I've got a constant dry-mouth. It's fucking annoying. It's these fucking drugs the doctor has proscribed. They stop a bunch of glands from doing anything, and evidently that includes producing saliva. I'm getting through around a litre of water an hour -- which means I'm going to the toilet about twice an hour as well. I'm like a shitty fountain in a pleb's garden or something. I hate that something which is meant to help you is actually the worst kind of hindrance. Apparently they're not even going to take effect for about a week: so in the meantime I have to put up with horrendous dry-mouth, and purely criminal nightmares almost every night. It's really horrible to go to bed as an insomniac knowing that the rare few hours of sleep you can snatch are going to be full of lurid visions of things you really don't want to think about. I'm really not a fan of these physical side-effects.
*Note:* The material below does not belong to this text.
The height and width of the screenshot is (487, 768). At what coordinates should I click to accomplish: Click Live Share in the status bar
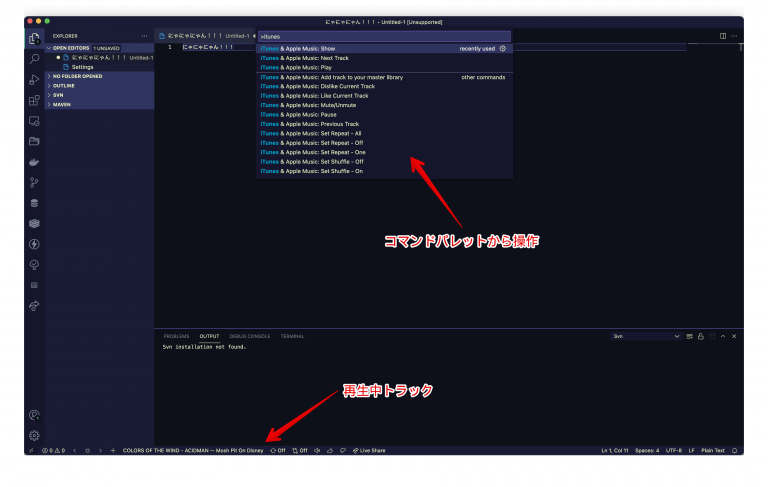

So just because physically I'm already falling apart I have decided to quit nicotine as of 2.30pm tomorrow afternoon. I am going to get me some patches, and an inhalator, and whatever else they'll give me and then I'm going to do my best to just... not smoke. Sick and tired of it, and clearly that's not going to be helping a fucking sand-mouth. That's a good metaphor right there: I'm simply chewing through a bucket of sand every hour, which is then re-worn into glass whilst inside me, before it attempts to squeeze itself out of my urethra or ringpiece. Seriously, I'm gonna look like a fucking flamed tapestry by the end of this week. A ravaged patchwork of decimation; a dead man strolling gently through my gums. MASTICATE. I wish.